A major labor strike at General Motors didn't do much to slow U.S. employment growth last month, according to figures released by the U.S. Department of Labor on Friday - a sign that the U.S. economy remains staunchly resilient amid slower growth elsewhere.
The U.S. economy added 128,000 in October, the Labor Department's Bureau of Labor Statistics reported on Friday, above economists' consensus forecasts of 89,500 new positions for the month.
September's payrolls, meantime, were revised higher to 180,000 from an initially reported 136,000, while August's payrolls were also revised upward, to 219,000 from an initial 180,000.
With the revisions, employment gains in August and September combined were 95,000 more than previously reported, the Labor Department said.
The unemployment rate inched up to 3.6% after touching 3.5% in September, the lowest since 1969.
Average hourly earnings climbed 0.2% on a monthly basis and 3% year on year, matching economists' forecasts.
Even before the GM strike, employment in auto manufacturing -- and in manufacturing more broadly -- had been tapering off.
Last year's surge in manufacturing-related positions was a big reason why hiring accelerated in 2018.
Without that support, employment growth eased in 2019, consistent with an economy that has expanded by 2% in recent quarters.

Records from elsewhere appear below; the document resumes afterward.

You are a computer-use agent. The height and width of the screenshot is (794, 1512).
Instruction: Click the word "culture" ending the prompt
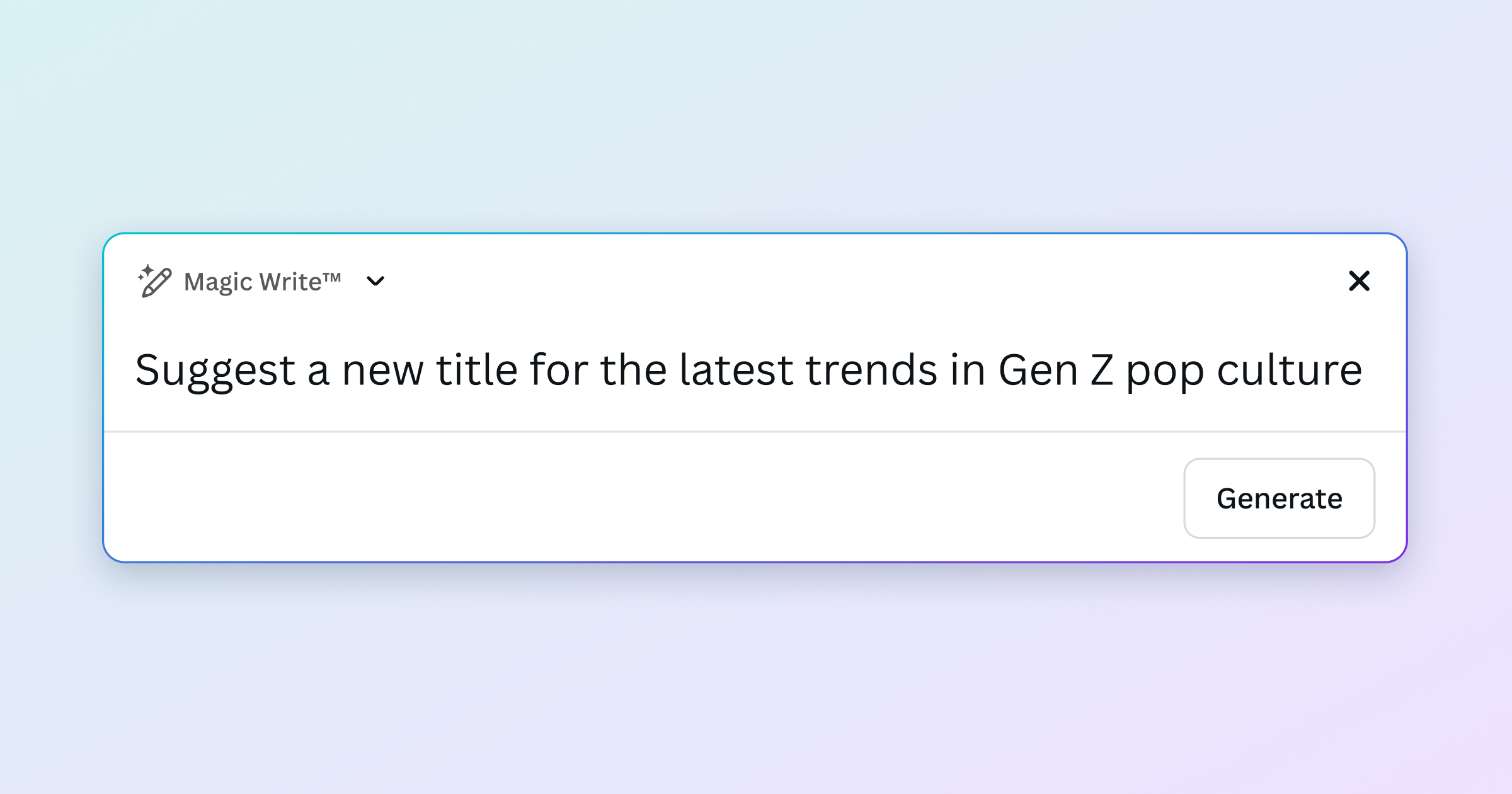coord(1289,369)

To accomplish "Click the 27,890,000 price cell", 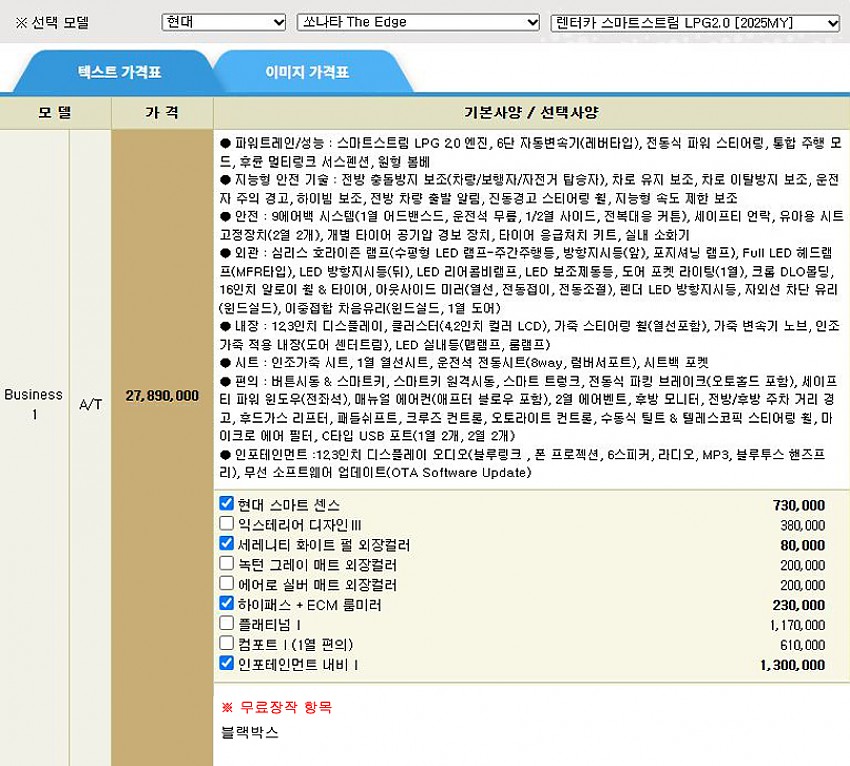I will click(x=162, y=396).
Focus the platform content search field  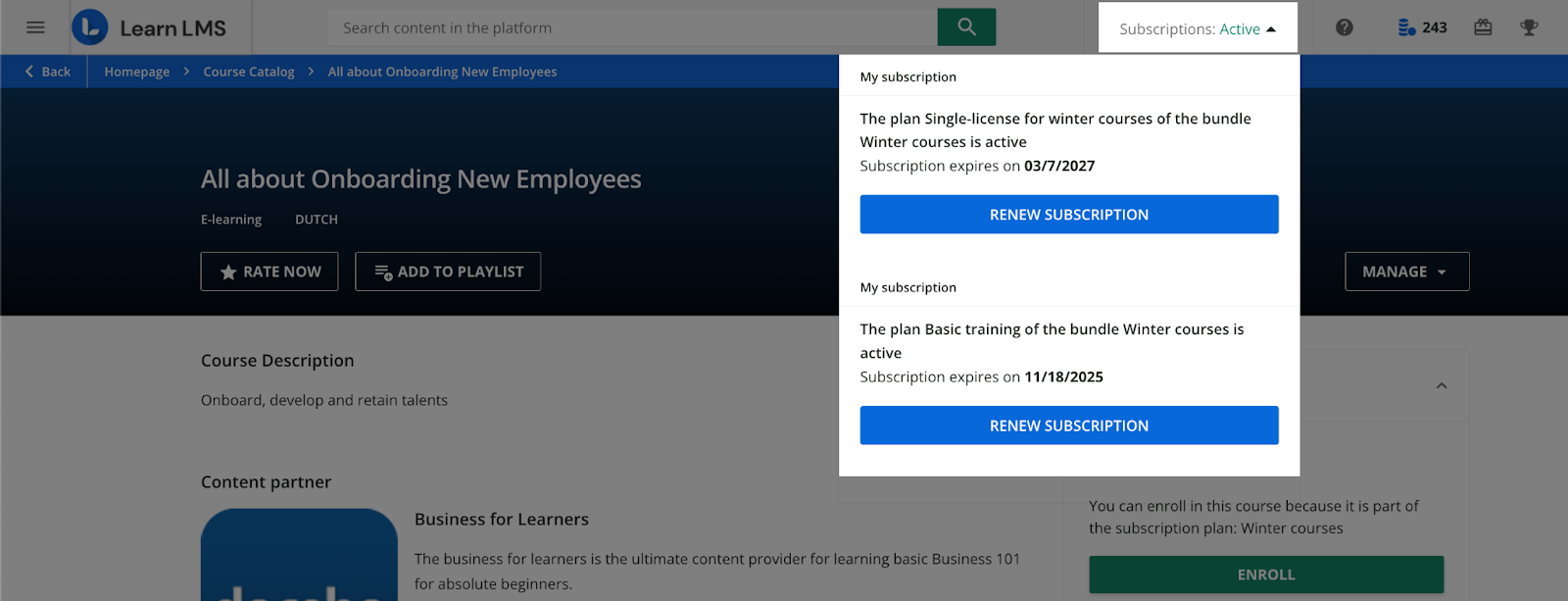[632, 27]
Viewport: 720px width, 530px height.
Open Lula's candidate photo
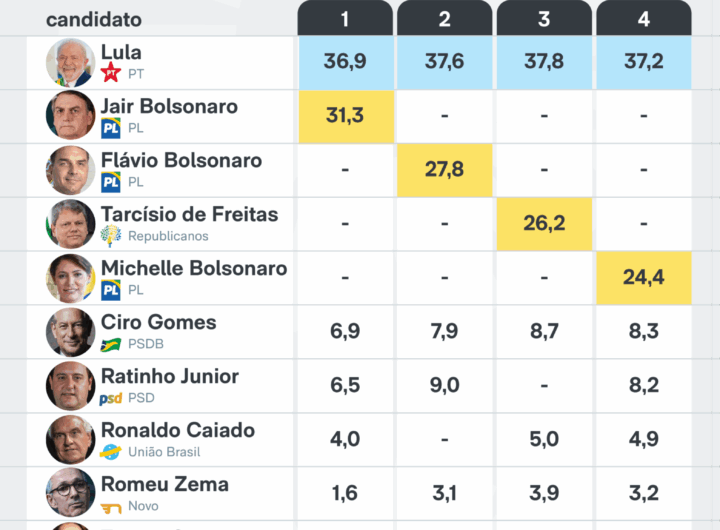(x=70, y=62)
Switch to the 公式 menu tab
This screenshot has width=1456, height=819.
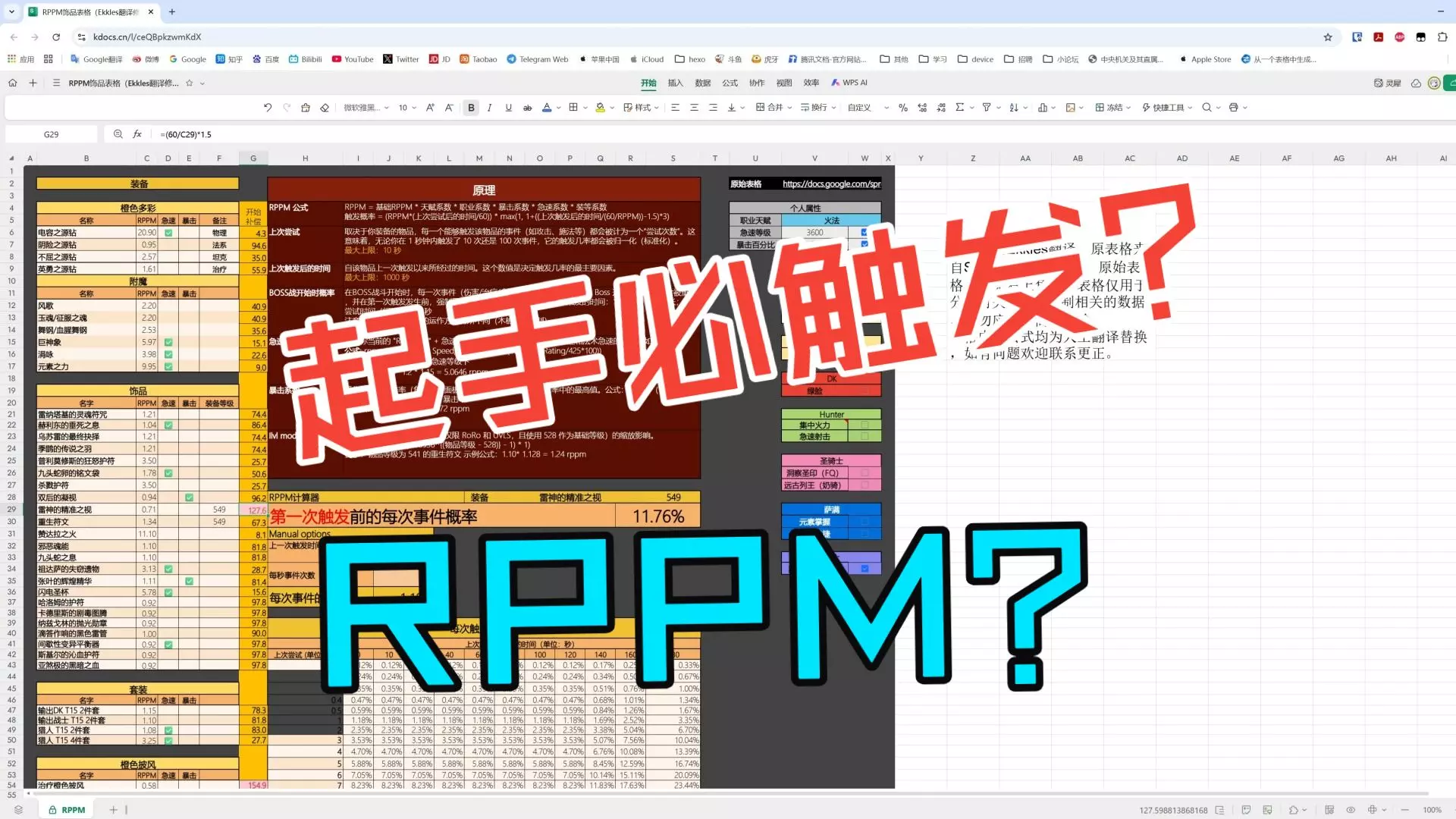[x=730, y=83]
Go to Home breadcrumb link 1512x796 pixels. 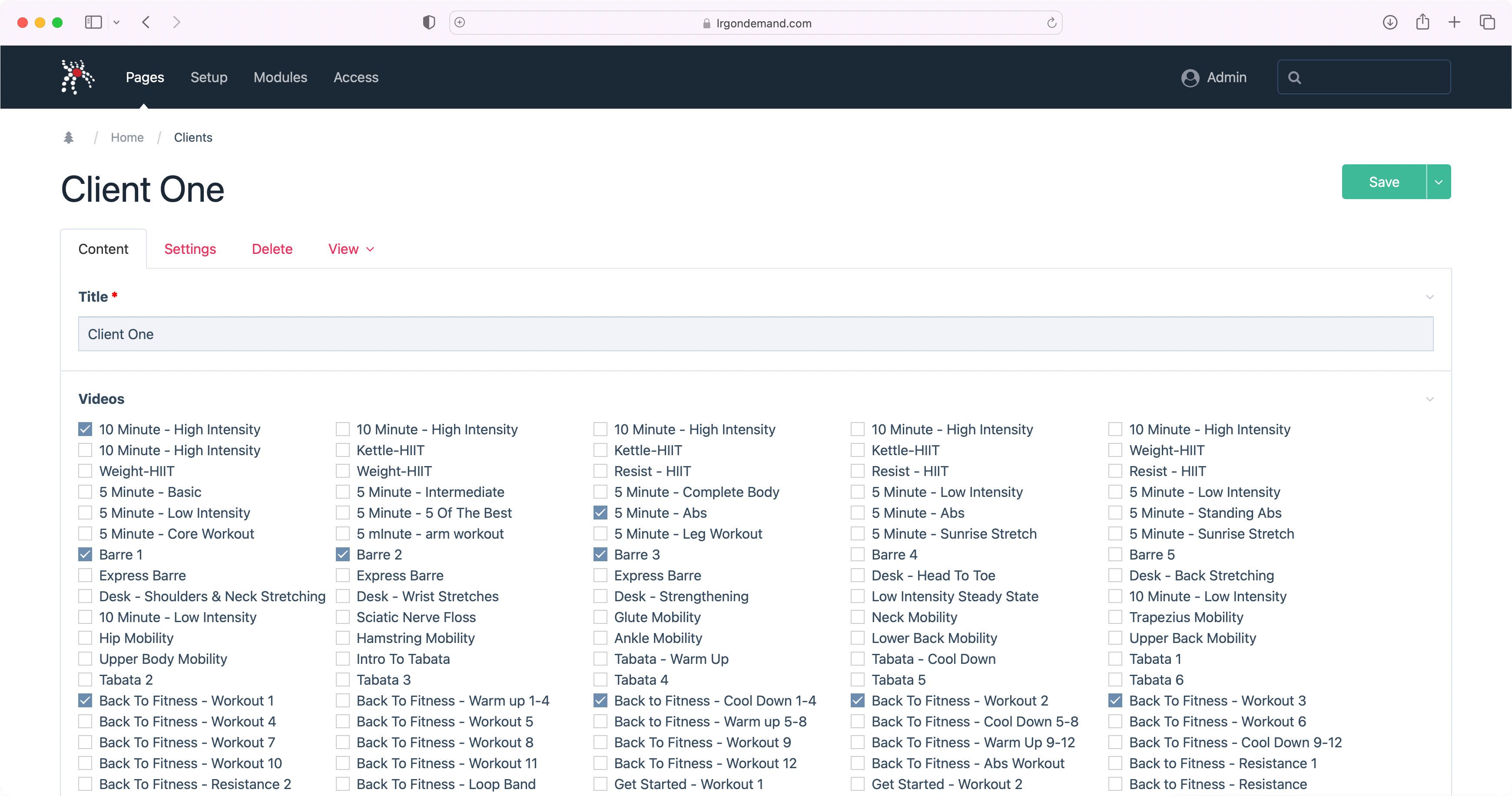point(127,137)
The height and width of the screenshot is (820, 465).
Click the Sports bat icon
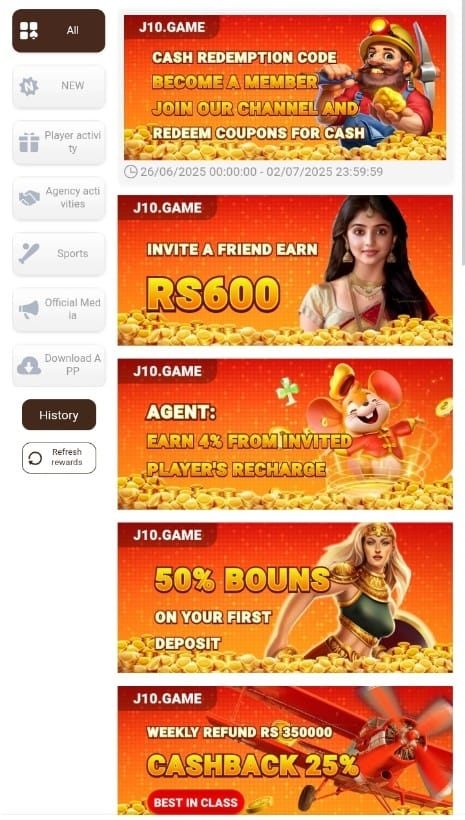click(x=28, y=253)
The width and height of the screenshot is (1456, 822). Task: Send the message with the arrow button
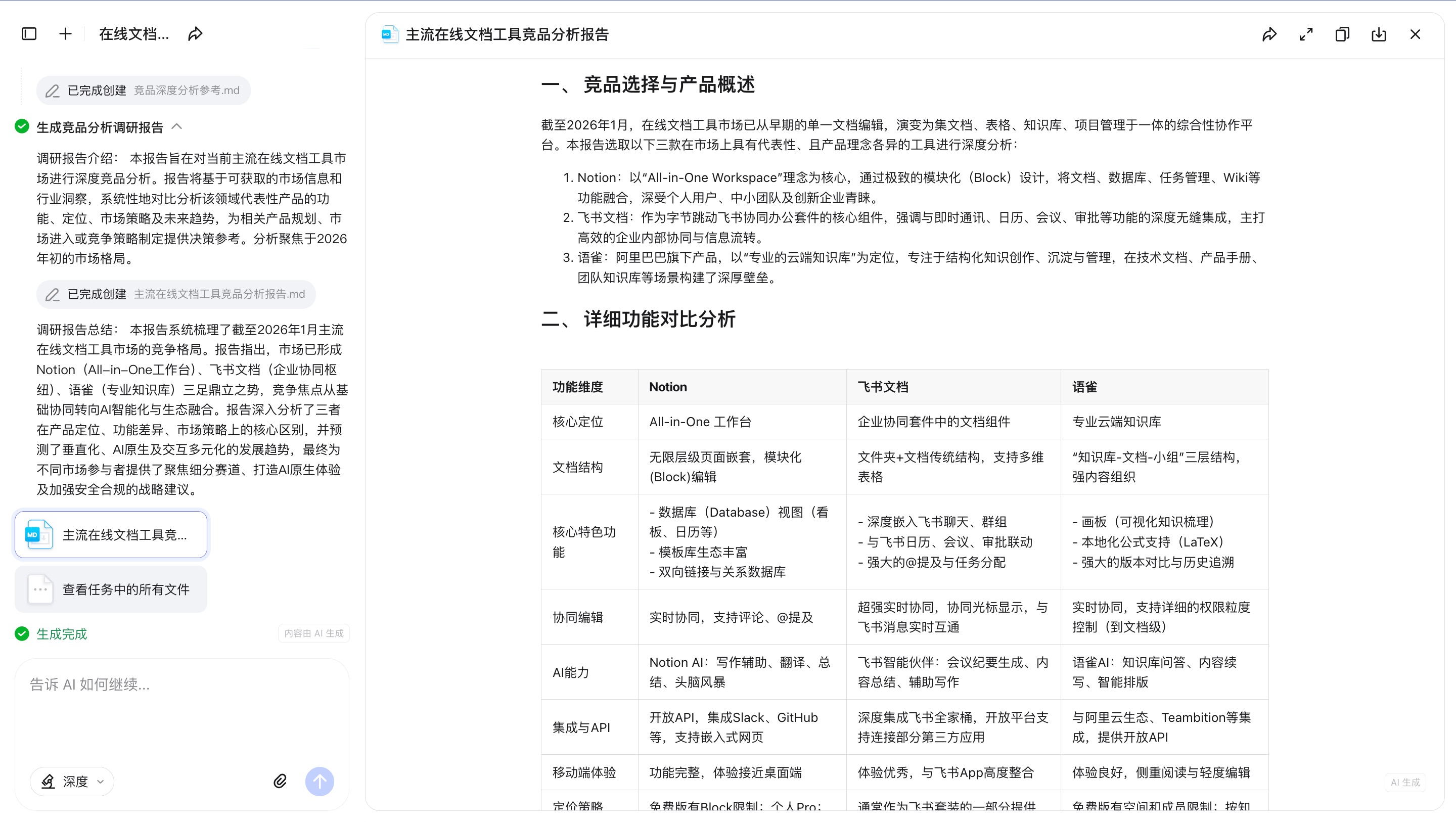coord(320,781)
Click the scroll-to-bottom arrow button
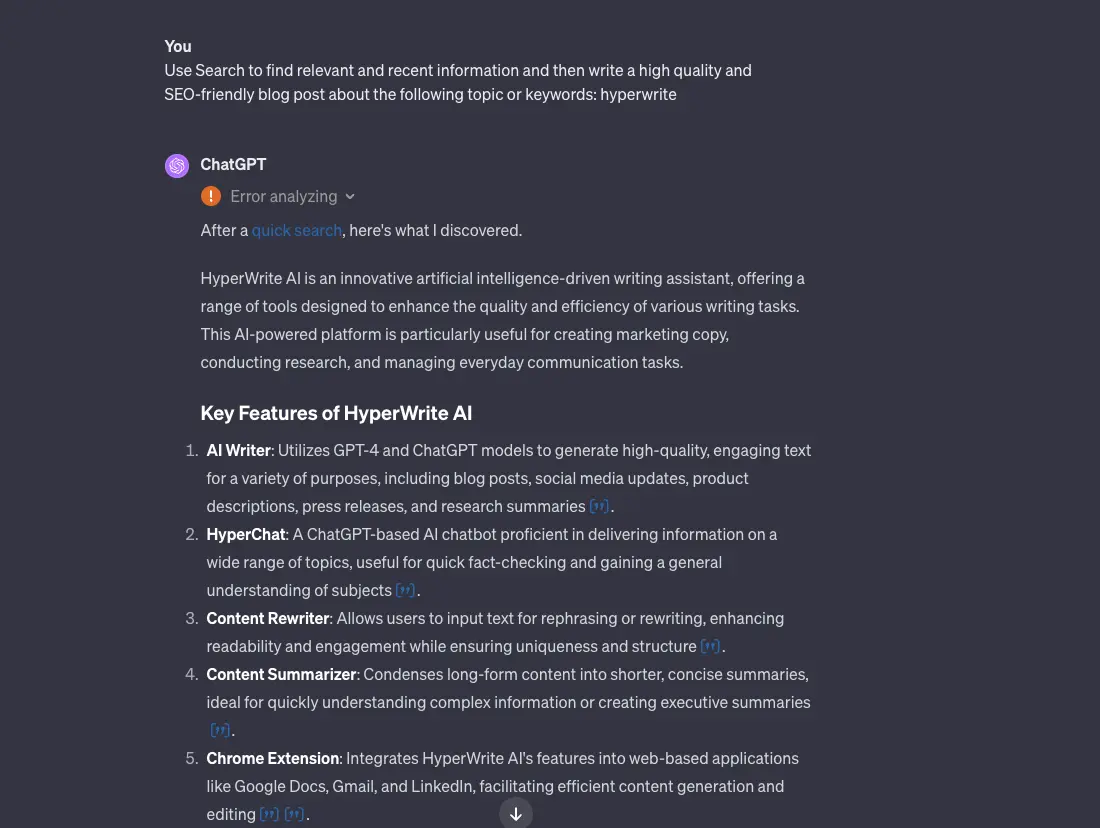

Combined with the Federal Reserve's recent rate cuts including its latest one just this week, analysts and investors are expecting the economy to continue firing on all cylinders through the end of the year, particularly as U.S. companies ramp up seasonal hiring ahead of the holiday shopping season.
Stronger job gains have continued to cement the case for the current U.S. growth story that has, in part, underpinned highs on Wall Street.